# What the exercise asks
Copy out each of the following entries word for word.

# Provided information
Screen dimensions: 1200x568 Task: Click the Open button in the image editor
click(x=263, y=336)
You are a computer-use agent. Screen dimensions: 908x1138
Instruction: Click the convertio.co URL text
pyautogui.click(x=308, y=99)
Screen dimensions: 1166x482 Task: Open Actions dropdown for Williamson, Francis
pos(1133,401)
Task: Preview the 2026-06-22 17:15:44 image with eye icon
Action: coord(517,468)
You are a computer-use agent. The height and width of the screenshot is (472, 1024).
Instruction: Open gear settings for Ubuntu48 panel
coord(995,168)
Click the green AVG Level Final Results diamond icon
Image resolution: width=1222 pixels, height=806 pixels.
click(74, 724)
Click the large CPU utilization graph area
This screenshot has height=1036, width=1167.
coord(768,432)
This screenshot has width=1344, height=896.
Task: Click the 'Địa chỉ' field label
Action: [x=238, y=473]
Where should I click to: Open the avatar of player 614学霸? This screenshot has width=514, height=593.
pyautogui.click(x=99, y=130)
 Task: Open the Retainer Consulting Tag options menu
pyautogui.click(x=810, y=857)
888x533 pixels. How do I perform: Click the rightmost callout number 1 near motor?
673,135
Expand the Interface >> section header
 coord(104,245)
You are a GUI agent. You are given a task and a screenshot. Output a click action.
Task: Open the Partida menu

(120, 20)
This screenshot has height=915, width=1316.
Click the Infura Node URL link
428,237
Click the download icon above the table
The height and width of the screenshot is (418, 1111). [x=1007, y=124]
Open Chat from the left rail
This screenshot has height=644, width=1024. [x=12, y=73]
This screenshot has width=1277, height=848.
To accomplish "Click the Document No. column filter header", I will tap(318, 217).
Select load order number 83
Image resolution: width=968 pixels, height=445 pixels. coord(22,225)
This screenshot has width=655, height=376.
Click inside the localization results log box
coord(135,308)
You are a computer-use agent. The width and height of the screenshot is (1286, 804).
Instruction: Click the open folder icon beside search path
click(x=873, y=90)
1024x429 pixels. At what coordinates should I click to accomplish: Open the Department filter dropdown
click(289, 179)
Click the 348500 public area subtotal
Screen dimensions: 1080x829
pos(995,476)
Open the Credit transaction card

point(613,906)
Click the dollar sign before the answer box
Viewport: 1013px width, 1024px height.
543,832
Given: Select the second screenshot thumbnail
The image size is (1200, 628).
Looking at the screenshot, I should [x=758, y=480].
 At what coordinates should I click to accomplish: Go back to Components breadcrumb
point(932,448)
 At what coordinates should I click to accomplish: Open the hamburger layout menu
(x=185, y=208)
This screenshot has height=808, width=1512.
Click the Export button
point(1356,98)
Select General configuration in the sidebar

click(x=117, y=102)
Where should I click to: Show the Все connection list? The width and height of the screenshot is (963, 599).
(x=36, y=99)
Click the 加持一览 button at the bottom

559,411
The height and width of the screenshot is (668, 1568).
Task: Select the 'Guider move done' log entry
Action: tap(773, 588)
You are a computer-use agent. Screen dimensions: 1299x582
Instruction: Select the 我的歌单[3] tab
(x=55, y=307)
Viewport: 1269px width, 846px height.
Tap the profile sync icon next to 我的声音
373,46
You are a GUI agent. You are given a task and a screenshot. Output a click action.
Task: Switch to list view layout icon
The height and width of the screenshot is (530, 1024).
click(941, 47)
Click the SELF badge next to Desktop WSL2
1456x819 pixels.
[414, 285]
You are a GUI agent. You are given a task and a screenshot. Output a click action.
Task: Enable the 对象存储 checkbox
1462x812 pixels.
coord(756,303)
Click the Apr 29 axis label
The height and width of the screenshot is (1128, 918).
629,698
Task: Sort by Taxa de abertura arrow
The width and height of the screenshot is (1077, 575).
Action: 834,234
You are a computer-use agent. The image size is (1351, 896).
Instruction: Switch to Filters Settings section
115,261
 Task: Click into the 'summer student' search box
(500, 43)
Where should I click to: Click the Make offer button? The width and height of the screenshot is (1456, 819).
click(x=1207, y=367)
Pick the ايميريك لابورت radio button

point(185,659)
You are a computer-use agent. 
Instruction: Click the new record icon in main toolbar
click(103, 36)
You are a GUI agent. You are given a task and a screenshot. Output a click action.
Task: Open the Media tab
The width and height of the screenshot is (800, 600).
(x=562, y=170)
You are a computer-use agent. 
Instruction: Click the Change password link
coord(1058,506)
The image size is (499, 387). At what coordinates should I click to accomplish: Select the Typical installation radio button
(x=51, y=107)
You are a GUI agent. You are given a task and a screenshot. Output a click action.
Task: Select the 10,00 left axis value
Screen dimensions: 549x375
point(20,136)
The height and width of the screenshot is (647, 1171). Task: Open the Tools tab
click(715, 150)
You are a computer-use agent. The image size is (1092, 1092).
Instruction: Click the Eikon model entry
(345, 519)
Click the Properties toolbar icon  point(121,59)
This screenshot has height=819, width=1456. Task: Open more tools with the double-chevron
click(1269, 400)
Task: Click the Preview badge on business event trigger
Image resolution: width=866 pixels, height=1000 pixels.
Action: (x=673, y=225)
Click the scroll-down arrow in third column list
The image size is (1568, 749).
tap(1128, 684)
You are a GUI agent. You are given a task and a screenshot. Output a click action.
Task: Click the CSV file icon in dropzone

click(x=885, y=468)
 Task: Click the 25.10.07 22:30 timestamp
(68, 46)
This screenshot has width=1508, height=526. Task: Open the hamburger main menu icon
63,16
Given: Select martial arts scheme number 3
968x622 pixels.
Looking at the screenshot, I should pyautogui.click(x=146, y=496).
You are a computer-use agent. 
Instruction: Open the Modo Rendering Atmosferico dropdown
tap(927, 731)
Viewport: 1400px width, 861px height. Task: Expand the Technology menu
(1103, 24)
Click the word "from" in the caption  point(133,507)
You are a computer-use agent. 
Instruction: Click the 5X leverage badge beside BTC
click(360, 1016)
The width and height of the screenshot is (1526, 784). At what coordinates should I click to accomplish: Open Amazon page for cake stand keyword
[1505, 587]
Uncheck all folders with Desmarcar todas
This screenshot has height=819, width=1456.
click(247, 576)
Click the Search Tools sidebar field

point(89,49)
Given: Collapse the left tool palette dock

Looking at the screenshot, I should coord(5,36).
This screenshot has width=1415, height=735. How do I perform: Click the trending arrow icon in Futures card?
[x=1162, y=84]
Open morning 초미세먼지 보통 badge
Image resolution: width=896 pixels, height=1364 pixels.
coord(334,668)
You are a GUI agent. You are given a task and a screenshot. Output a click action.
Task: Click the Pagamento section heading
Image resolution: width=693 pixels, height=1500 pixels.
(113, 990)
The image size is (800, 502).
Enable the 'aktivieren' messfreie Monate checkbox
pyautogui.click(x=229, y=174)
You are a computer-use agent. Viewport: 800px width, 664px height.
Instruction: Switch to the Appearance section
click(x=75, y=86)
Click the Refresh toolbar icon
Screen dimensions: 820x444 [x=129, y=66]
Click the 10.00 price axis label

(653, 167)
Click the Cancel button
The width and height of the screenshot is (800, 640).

# Written answer
Screen dimensions: 1200x568 Task: Click the Open button in the image editor
click(x=263, y=336)
You are a computer-use agent. Screen dimensions: 908x1138
Instruction: Click the convertio.co URL text
pyautogui.click(x=308, y=99)
Screen dimensions: 1166x482 Task: Open Actions dropdown for Williamson, Francis
pos(1133,401)
Task: Preview the 2026-06-22 17:15:44 image with eye icon
Action: coord(517,468)
You are a computer-use agent. The height and width of the screenshot is (472, 1024).
Instruction: Open gear settings for Ubuntu48 panel
coord(995,168)
Click the green AVG Level Final Results diamond icon
Image resolution: width=1222 pixels, height=806 pixels.
click(74, 724)
Click the large CPU utilization graph area
This screenshot has height=1036, width=1167.
coord(768,432)
This screenshot has width=1344, height=896.
Task: Click the 'Địa chỉ' field label
Action: [x=238, y=473]
Where should I click to: Open the avatar of player 614学霸? This screenshot has width=514, height=593.
pyautogui.click(x=99, y=130)
 Task: Open the Retainer Consulting Tag options menu
pyautogui.click(x=810, y=857)
888x533 pixels. How do I perform: Click the rightmost callout number 1 near motor?
673,135
Expand the Interface >> section header
 coord(104,245)
You are a GUI agent. You are given a task and a screenshot. Output a click action.
Task: Open the Partida menu

(120, 20)
This screenshot has height=915, width=1316.
Click the Infura Node URL link
428,237
Click the download icon above the table
The height and width of the screenshot is (418, 1111). [x=1007, y=124]
Open Chat from the left rail
This screenshot has height=644, width=1024. [x=12, y=73]
This screenshot has width=1277, height=848.
To accomplish "Click the Document No. column filter header", I will tap(318, 217).
Select load order number 83
Image resolution: width=968 pixels, height=445 pixels. coord(22,225)
This screenshot has width=655, height=376.
Click inside the localization results log box
coord(135,308)
You are a computer-use agent. The width and height of the screenshot is (1286, 804).
Instruction: Click the open folder icon beside search path
click(x=873, y=90)
1024x429 pixels. At what coordinates should I click to accomplish: Open the Department filter dropdown
click(289, 179)
Click the 348500 public area subtotal
Screen dimensions: 1080x829
pos(995,476)
Open the Credit transaction card

point(613,906)
Click the dollar sign before the answer box
Viewport: 1013px width, 1024px height.
543,832
Given: Select the second screenshot thumbnail
The image size is (1200, 628).
Looking at the screenshot, I should [x=758, y=480].
 At what coordinates should I click to accomplish: Go back to Components breadcrumb
point(932,448)
 At what coordinates should I click to accomplish: Open the hamburger layout menu
(x=185, y=208)
This screenshot has height=808, width=1512.
Click the Export button
point(1356,98)
Select General configuration in the sidebar

click(x=117, y=102)
Where should I click to: Show the Все connection list? The width and height of the screenshot is (963, 599).
(x=36, y=99)
Click the 加持一览 button at the bottom

559,411
The height and width of the screenshot is (668, 1568).
Task: Select the 'Guider move done' log entry
Action: tap(773, 588)
You are a computer-use agent. Screen dimensions: 1299x582
Instruction: Select the 我的歌单[3] tab
(x=55, y=307)
Viewport: 1269px width, 846px height.
Tap the profile sync icon next to 我的声音
373,46
You are a GUI agent. You are given a task and a screenshot. Output a click action.
Task: Switch to list view layout icon
The height and width of the screenshot is (530, 1024).
click(941, 47)
Click the SELF badge next to Desktop WSL2
1456x819 pixels.
[414, 285]
You are a GUI agent. You are given a task and a screenshot. Output a click action.
Task: Enable the 对象存储 checkbox
1462x812 pixels.
coord(756,303)
Click the Apr 29 axis label
The height and width of the screenshot is (1128, 918).
629,698
Task: Sort by Taxa de abertura arrow
The width and height of the screenshot is (1077, 575).
Action: 834,234
You are a computer-use agent. The image size is (1351, 896).
Instruction: Switch to Filters Settings section
115,261
 Task: Click into the 'summer student' search box
(500, 43)
Where should I click to: Click the Make offer button? The width and height of the screenshot is (1456, 819).
click(x=1207, y=367)
Pick the ايميريك لابورت radio button

point(185,659)
You are a computer-use agent. 
Instruction: Click the new record icon in main toolbar
click(103, 36)
You are a GUI agent. You are given a task and a screenshot. Output a click action.
Task: Open the Media tab
The width and height of the screenshot is (800, 600).
(x=562, y=170)
You are a computer-use agent. 
Instruction: Click the Change password link
coord(1058,506)
The image size is (499, 387). At what coordinates should I click to accomplish: Select the Typical installation radio button
(x=51, y=107)
You are a GUI agent. You are given a task and a screenshot. Output a click action.
Task: Select the 10,00 left axis value
Screen dimensions: 549x375
point(20,136)
The height and width of the screenshot is (647, 1171). Task: Open the Tools tab
click(715, 150)
You are a computer-use agent. The image size is (1092, 1092).
Instruction: Click the Eikon model entry
(345, 519)
Click the Properties toolbar icon  point(121,59)
This screenshot has height=819, width=1456. Task: Open more tools with the double-chevron
click(1269, 400)
Task: Click the Preview badge on business event trigger
Image resolution: width=866 pixels, height=1000 pixels.
Action: (x=673, y=225)
Click the scroll-down arrow in third column list
The image size is (1568, 749).
tap(1128, 684)
You are a GUI agent. You are given a task and a screenshot. Output a click action.
Task: Click the CSV file icon in dropzone

click(x=885, y=468)
 Task: Click the 25.10.07 22:30 timestamp
(68, 46)
This screenshot has width=1508, height=526. Task: Open the hamburger main menu icon
63,16
Given: Select martial arts scheme number 3
968x622 pixels.
Looking at the screenshot, I should pyautogui.click(x=146, y=496).
You are a computer-use agent. 
Instruction: Open the Modo Rendering Atmosferico dropdown
tap(927, 731)
Viewport: 1400px width, 861px height. Task: Expand the Technology menu
(1103, 24)
Click the word "from" in the caption  point(133,507)
You are a computer-use agent. 
Instruction: Click the 5X leverage badge beside BTC
click(360, 1016)
The width and height of the screenshot is (1526, 784). At what coordinates should I click to accomplish: Open Amazon page for cake stand keyword
[1505, 587]
Uncheck all folders with Desmarcar todas
This screenshot has height=819, width=1456.
click(247, 576)
Click the Search Tools sidebar field

point(89,49)
Given: Collapse the left tool palette dock

Looking at the screenshot, I should coord(5,36).
This screenshot has width=1415, height=735. How do I perform: Click the trending arrow icon in Futures card?
[x=1162, y=84]
Open morning 초미세먼지 보통 badge
Image resolution: width=896 pixels, height=1364 pixels.
coord(334,668)
You are a GUI agent. You are given a task and a screenshot. Output a click action.
Task: Click the Pagamento section heading
Image resolution: width=693 pixels, height=1500 pixels.
(113, 990)
The image size is (800, 502).
Enable the 'aktivieren' messfreie Monate checkbox
pyautogui.click(x=229, y=174)
You are a computer-use agent. Viewport: 800px width, 664px height.
Instruction: Switch to the Appearance section
click(x=75, y=86)
Click the Refresh toolbar icon
Screen dimensions: 820x444 [x=129, y=66]
Click the 10.00 price axis label

(653, 167)
Click the Cancel button
The width and height of the screenshot is (800, 640).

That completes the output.